*PROVIDED PASSAGE*:
Cary honored for commitment to Fayette history

Tue, 05/02/2006 - 3:49pm
By: John Munford

Honoring History’s Lady

Carolyn Cary, who has been Fayette County’s official historian for 25 years, was feted at a dinner party Saturday evening thrown by the Friends of the Fayette County Library.

County Librarian Chris Snell said Cary was being recognized for her “perpetuation and preservation of history for future generations.” After all, this was the woman who fought tooth-and-nail with the county commission after arsonists burned the county’s historic courthouse down in 1982.

The courthouse was restored thanks to a Cary-led fund-raising drive and today it remains on the downtown Fayetteville square, home to the Fayette County Development Authority and the Fayette County Chamber of Commerce.

The chamber’s first home? That would have been in Cary’s living room back in 1967 when she became its first executive secretary.

Cary may be a Yankee by her Ohio birth, but she is widely recognized among friends as an honorary native of Fayette County. It might have something to do with her activity within the community, participating in numerous local civic clubs and organizing community efforts such as the county’s sesquicentennial celebration in 1971 and later creation of the historical markers at the county’s fountain in Heritage Park.

Cary also served as a volunteer EMT for several years, all the while raising her son, David and daughter, Julie, who were both in attendance Saturday night.

Several speakers at the event said they were glad Cary chose to set roots in Fayette.

“We’re sure glad you came here,” said Jimmy Booth, who hired Cary to her first newspaper job as a writer for the Fayette County News. She still works in newspapering today for The Citizen, writing obituaries and news stories with the occasional column.

“Fayette County is a much better place today because she came our way,” said former Fayette Fire Chief Huie Bray. “I will always remember Carolyn as a volunteer EMT. She can drive an ambulance ... and she can care for a patient.”

Citizen Publisher Cal Beverly announced that in Cary’s honor, the newspaper was donating $10,000 in seed money to kick-start a living history project for Fayette County. The program will involve professionally-produced video memoirs of persons who made Fayette’s early history, Beverly explained, noting that many such people were in attendance at the event.

*GIVEN DATA*:
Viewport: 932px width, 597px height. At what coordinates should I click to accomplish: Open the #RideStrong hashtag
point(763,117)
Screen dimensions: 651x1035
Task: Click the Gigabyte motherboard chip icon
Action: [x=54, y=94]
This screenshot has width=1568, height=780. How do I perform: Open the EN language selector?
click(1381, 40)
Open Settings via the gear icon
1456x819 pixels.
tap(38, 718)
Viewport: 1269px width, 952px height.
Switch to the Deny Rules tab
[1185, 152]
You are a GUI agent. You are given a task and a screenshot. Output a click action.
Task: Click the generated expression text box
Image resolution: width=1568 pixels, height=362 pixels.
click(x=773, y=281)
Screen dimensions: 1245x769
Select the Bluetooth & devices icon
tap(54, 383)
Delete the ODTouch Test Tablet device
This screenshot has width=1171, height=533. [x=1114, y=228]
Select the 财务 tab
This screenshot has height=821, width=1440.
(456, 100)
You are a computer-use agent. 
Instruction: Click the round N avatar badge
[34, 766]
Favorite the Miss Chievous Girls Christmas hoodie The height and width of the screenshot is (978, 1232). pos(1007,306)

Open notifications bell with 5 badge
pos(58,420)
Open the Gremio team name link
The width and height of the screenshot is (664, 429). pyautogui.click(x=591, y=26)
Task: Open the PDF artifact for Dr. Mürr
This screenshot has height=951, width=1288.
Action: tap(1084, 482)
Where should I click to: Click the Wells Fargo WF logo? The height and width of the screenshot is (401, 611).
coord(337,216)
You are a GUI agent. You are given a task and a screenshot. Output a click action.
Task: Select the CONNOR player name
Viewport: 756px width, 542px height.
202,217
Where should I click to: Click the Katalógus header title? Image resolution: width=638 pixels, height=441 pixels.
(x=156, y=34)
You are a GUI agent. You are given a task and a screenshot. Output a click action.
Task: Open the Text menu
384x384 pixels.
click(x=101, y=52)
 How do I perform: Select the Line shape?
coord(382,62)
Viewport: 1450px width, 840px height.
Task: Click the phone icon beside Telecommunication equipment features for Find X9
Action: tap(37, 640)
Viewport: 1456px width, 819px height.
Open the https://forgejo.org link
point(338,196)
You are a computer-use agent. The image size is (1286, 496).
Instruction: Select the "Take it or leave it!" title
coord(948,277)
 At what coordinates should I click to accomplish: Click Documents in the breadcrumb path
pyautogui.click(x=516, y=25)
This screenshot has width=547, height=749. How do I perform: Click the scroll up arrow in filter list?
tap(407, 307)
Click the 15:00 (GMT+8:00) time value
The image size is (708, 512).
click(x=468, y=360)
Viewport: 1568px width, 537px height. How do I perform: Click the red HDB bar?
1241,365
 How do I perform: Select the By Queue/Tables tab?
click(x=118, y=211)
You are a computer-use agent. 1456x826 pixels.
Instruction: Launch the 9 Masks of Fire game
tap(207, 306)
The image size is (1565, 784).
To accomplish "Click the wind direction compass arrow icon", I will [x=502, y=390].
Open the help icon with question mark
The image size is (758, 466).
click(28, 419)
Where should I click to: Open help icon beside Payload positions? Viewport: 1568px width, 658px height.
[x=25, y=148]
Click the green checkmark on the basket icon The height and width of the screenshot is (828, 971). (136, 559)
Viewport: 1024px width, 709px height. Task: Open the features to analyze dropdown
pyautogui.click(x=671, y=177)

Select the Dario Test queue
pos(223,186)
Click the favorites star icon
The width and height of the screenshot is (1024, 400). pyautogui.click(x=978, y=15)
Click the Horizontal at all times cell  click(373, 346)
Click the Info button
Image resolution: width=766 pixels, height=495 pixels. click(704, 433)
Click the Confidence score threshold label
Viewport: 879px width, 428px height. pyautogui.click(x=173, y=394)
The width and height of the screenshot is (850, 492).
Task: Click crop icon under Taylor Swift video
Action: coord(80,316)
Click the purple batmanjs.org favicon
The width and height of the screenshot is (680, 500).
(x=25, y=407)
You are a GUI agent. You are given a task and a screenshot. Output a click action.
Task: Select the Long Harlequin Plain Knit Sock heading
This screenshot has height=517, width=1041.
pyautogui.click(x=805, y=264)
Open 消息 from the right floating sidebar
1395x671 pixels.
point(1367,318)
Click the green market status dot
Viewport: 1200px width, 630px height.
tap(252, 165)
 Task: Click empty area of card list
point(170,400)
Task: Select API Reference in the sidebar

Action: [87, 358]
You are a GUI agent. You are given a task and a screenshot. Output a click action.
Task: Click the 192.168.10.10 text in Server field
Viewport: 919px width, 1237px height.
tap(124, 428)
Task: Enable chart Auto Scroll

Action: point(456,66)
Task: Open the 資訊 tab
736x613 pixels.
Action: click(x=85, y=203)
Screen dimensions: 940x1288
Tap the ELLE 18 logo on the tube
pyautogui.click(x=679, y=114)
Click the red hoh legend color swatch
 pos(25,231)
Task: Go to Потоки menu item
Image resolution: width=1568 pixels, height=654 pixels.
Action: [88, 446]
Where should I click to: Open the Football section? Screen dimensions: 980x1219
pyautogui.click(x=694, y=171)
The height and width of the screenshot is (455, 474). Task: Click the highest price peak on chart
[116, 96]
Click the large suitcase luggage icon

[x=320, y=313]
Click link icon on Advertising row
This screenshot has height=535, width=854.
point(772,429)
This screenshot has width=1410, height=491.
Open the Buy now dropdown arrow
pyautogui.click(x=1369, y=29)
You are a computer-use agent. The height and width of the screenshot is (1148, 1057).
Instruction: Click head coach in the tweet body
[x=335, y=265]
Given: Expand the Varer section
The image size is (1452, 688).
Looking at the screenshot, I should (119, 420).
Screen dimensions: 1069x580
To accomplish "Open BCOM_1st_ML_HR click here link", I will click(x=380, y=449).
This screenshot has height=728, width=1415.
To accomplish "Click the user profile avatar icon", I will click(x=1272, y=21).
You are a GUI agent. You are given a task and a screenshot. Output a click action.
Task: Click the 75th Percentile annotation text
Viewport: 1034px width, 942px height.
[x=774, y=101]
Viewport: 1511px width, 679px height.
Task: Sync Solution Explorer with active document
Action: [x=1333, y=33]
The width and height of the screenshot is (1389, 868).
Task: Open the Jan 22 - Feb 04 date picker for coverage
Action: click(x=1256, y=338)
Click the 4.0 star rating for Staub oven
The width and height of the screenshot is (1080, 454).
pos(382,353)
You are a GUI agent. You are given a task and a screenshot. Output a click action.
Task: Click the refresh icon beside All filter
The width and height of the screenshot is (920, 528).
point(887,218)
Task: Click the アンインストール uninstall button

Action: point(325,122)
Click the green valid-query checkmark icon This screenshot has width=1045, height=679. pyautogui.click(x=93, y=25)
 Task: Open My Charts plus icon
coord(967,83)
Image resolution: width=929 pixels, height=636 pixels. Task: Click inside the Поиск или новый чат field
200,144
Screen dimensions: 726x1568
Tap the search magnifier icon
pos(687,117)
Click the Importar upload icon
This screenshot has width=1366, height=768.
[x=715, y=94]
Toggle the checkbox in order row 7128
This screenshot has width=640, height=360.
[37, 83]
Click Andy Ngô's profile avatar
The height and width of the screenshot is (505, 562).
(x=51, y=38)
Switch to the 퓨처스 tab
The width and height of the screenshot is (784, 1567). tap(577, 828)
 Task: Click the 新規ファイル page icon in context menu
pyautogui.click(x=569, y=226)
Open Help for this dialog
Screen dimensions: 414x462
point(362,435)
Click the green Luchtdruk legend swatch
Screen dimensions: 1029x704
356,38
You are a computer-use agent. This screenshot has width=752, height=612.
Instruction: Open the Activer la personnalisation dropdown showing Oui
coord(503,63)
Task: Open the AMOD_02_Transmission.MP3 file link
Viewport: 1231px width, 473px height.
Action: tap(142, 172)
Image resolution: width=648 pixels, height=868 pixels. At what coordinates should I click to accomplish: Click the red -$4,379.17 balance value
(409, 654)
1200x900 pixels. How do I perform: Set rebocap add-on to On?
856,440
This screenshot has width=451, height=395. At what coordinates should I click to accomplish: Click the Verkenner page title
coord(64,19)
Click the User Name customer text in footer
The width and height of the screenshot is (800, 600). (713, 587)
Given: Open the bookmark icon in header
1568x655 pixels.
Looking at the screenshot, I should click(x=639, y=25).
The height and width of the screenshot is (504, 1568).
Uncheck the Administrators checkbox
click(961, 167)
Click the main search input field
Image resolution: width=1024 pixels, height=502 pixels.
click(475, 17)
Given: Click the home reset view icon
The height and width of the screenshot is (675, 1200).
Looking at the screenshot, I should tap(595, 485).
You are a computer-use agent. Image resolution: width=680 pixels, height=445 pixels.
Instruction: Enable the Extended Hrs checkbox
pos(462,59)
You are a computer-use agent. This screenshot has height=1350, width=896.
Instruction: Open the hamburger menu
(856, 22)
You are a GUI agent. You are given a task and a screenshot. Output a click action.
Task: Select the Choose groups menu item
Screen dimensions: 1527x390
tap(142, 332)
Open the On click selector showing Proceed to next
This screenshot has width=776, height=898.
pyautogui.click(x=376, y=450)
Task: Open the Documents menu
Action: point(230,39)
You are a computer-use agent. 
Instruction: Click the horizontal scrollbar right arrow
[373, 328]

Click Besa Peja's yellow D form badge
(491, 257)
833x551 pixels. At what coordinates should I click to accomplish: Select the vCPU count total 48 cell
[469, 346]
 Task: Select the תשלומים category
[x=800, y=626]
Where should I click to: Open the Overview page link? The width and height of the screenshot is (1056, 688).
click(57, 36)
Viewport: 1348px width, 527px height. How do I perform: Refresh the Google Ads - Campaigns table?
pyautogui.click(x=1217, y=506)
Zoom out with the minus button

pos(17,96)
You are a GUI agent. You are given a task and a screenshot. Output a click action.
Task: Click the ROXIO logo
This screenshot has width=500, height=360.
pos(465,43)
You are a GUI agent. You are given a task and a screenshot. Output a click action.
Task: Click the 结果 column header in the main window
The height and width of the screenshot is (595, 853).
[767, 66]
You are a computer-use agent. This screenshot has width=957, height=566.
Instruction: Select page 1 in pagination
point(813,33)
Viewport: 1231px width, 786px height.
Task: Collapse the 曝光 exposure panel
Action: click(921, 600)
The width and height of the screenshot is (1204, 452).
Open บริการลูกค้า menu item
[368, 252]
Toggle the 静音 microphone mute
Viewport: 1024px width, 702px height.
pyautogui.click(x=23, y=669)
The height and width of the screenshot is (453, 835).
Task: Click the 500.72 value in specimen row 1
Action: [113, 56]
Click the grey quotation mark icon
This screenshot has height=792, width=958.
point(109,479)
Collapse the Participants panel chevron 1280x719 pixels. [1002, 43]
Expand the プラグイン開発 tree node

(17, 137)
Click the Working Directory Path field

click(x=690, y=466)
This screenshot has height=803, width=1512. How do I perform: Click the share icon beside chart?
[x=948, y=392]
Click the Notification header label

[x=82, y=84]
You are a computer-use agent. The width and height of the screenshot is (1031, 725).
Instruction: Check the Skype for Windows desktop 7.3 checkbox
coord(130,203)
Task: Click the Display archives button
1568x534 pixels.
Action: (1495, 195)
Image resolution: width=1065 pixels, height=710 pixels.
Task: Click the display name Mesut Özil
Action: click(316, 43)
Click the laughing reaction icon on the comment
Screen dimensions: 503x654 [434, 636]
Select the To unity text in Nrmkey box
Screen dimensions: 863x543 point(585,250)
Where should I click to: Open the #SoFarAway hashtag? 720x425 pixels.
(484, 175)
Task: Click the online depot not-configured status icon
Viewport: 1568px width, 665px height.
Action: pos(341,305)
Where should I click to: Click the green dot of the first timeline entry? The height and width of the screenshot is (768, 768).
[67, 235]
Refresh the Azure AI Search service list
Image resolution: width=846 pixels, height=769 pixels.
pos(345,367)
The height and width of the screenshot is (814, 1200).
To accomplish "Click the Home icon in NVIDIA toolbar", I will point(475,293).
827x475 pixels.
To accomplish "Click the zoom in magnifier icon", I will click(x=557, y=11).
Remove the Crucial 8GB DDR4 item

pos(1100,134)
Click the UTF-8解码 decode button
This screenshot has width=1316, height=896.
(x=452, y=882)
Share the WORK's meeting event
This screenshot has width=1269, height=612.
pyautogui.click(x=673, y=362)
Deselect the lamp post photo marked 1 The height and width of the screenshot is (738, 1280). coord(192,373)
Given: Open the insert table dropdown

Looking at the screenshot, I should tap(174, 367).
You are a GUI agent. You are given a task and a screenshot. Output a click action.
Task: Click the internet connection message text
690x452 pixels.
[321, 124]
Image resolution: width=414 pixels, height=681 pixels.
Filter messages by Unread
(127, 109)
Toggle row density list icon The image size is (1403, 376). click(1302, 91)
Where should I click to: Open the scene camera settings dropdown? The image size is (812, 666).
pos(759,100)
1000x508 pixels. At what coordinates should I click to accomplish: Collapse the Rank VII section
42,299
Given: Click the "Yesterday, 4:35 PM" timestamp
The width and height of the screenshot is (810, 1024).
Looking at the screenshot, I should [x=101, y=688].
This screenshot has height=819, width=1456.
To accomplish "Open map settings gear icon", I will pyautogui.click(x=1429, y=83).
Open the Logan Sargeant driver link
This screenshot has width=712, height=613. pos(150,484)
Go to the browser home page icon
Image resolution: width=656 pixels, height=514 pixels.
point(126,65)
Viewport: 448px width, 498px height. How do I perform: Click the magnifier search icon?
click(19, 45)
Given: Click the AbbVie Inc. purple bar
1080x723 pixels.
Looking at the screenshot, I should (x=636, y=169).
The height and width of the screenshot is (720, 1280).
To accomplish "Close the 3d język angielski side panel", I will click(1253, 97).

*ABOUT THIS EXERCISE*: Write down the article on Carolyn Cary word for word from "Cary honored for" to "down in 1982.". The records are separate material with no connection to the article on Carolyn Cary.

*EXERCISE RESULT*:
Cary honored for commitment to Fayette history

Tue, 05/02/2006 - 3:49pm
By: John Munford

Honoring History’s Lady

Carolyn Cary, who has been Fayette County’s official historian for 25 years, was feted at a dinner party Saturday evening thrown by the Friends of the Fayette County Library.

County Librarian Chris Snell said Cary was being recognized for her “perpetuation and preservation of history for future generations.” After all, this was the woman who fought tooth-and-nail with the county commission after arsonists burned the county’s historic courthouse down in 1982.